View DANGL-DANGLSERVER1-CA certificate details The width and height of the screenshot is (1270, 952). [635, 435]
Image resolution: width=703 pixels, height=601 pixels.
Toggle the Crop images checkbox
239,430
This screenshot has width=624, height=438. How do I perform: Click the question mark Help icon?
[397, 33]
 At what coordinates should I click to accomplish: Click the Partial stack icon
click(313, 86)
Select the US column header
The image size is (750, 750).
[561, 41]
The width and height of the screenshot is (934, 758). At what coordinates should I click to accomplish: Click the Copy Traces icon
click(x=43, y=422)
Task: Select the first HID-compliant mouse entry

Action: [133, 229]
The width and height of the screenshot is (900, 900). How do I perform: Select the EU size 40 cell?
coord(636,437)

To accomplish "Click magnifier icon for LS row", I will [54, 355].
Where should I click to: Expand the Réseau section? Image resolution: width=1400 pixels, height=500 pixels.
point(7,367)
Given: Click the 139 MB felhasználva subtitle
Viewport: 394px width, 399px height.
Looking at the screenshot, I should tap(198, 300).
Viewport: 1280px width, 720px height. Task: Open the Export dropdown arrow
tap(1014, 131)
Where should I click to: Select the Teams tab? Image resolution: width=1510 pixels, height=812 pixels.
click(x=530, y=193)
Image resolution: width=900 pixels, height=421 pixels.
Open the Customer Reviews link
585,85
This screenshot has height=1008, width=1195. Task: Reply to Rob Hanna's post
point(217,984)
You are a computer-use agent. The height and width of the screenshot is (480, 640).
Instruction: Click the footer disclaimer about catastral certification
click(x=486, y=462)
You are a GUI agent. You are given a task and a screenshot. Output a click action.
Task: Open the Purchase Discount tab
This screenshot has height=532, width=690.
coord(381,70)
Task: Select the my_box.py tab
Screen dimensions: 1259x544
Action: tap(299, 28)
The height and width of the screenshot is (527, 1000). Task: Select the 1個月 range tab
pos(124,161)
───
* **SHORT PROBLEM**: Pick out every line in the records above that contains the word "accomplish", and copy each of those lines.

* **COMPLETE ANSWER**:
 At what coordinates should I click to accomplish: Click the Partial stack icon
The width and height of the screenshot is (934, 758). At what coordinates should I click to accomplish: Click the Copy Traces icon
To accomplish "Click magnifier icon for LS row", I will [54, 355].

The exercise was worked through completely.